Tar Beach II is an emphatically significant series within Ringgold’s oeuvre, evidenced by the many prestigious institutions which hold examples of the work in their permanent collections: the Columbus Museum of art, the Delaware Art Museum, the Montclair Art Museum, the SCAD Museum of Art, the Pennsylvania Academy of Fine Arts, the Philadelphia Museum of Art, and the Virginia Museum of Fine Arts. The series synthesizes Ringgold’s early experimentations into a cohesive compositional resolution which Ringgold continues to probe into her late career. In her first series, American People Series (1963-67), executed with oil on canvas, Ringgold perfects her figurative style, which she terms ‘Super Realism.’ Flat, emblematic figures allow her scenes to read symbolically, with characters representative of more than mere records of individuals or specific events. Ringgold started incorporating text into her Black Light Series (1968-69) and her posters from the 1970s and 1980s advocating for Black feminism, initiating Ringgold’s interest pursing prose. The artist concurrently developed her practice of incorporating textile into her painted works, as in her Feminist Series (1972-1993) and Windows of the Wedding series (1974), where she framed painted canvases in patterned fabric. Ringgold’s first story quilts in the early 1980s are the first amalgamation of text, textile, and figure in a single work—a combination of media and motifs which Ringgold had first explored discretely. Tar Beach II demonstrates the cumulative effort of this synthesis through her incorporation of a literary element to the series. Going beyond the incorporation of text onto quilt, Ringgold wrote and published her first book Tar Beach (Crown Publishers, 1991) in tandem with the Tar Beach II series, accomplishing a definitive gesamtkunstwerk unifying Ringgold’s artistic interests into a singular work of art. Tar Beach II has gone on to inform Ringgold’s later career as well as a whole generation of artists, as described by Diedrick Brackens: “alongside my contemporaries—folks like April Bey, Devin N. Morris, Bisa Butler, Ebony G. Patterson, and Njideka Akunyili Crosby—I am animated by her practice” (D. Brackens, “The Soft Library of Faith,” Faith Ringgold: American People, Phaidon Press, New York, 2022, pg. 163).
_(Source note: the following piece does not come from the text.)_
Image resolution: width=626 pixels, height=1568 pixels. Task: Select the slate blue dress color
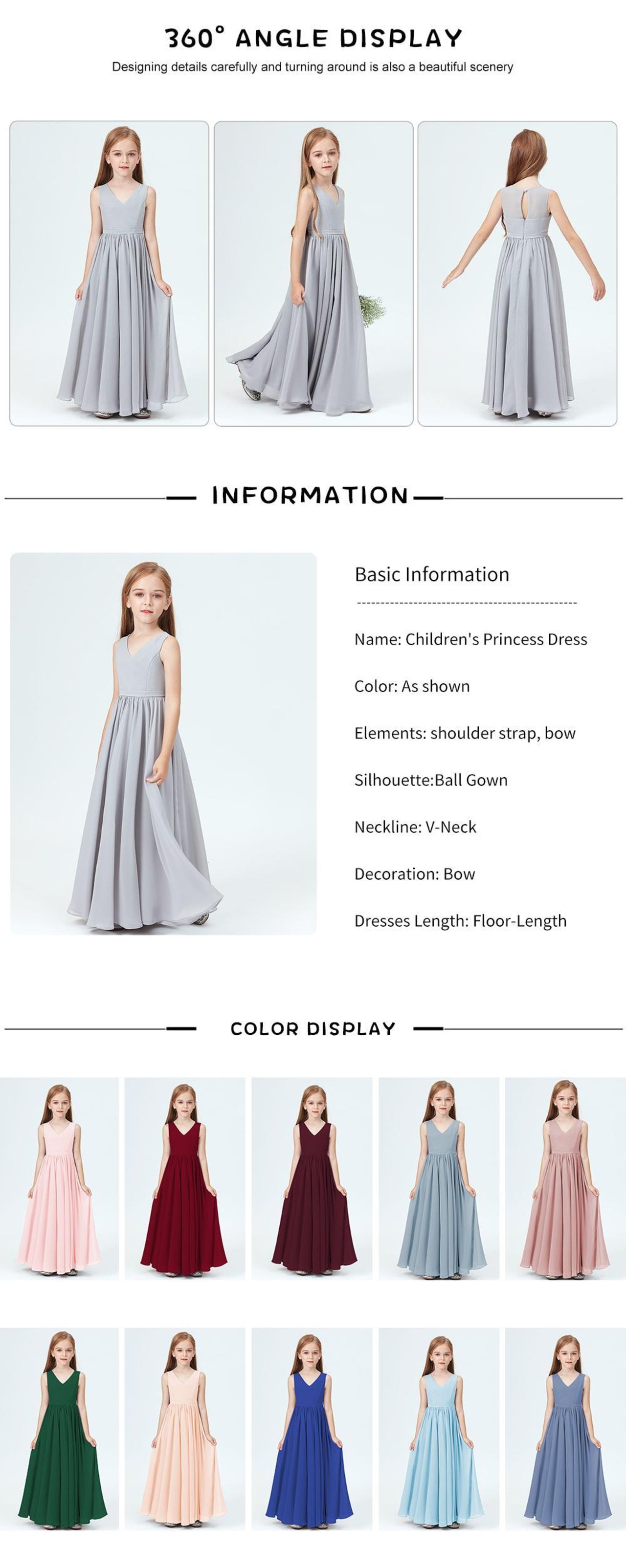click(566, 1429)
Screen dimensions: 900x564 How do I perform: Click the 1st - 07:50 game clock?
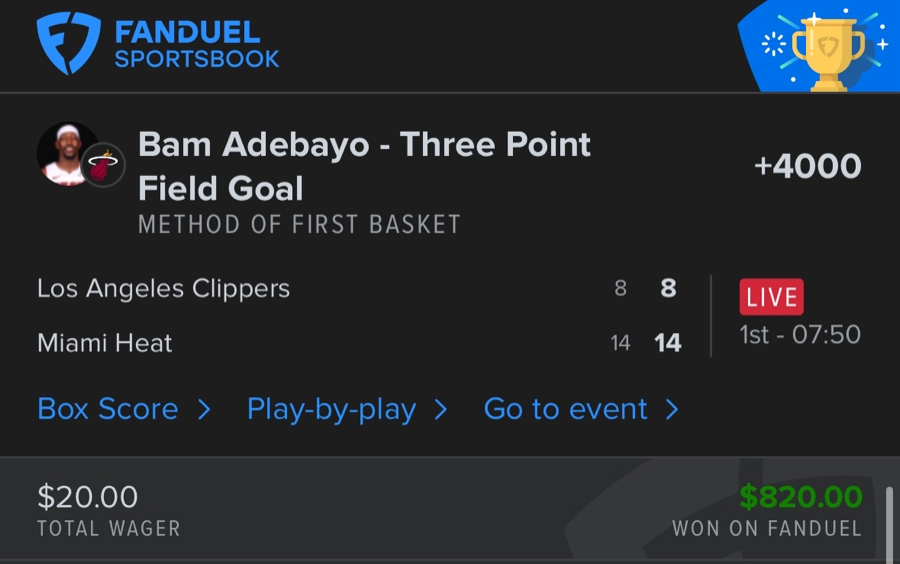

Ringgold began quilting 1980 with Echoes of Harlem, a collaboration with her mother, the couture designer Willi Posey. Ringgold viewed her quilting process as a continuation of her painting, stating: “I am a painter who works in the quilt medium. It’s still a painting… I am not really a quilt maker” quoted in L. R. Lippard, “Hot from Her Soul: Faith Ringgold’s Art Activism,” op. cit., pg. 11). Ringgold embraced the subversive possibilities of the feminine-coded medium, which allowed for crafting oppression-defying stories evoking the African American oral tradition. In Ringgold’s family, quilting knowledge passed from mother to daughter, stretching back to her great-great-grandmother Susie Shannon, an expert weaver. For Ringgold, quilting was “so intimately connected with women’s lives, [it] could become a most efficient vehicle for telling the stories of their lives” (F. Ringgold, quoted in Z. Whitley, “Summoning Ancestors, Inspiring Descendants: Faith Ringgold and Literature,” op. cit., pg. 146). Ringgold uses fragments of African cloth which she collected over years to frame with quilt, weaving designs redolent of her cultural heritage into the tableau.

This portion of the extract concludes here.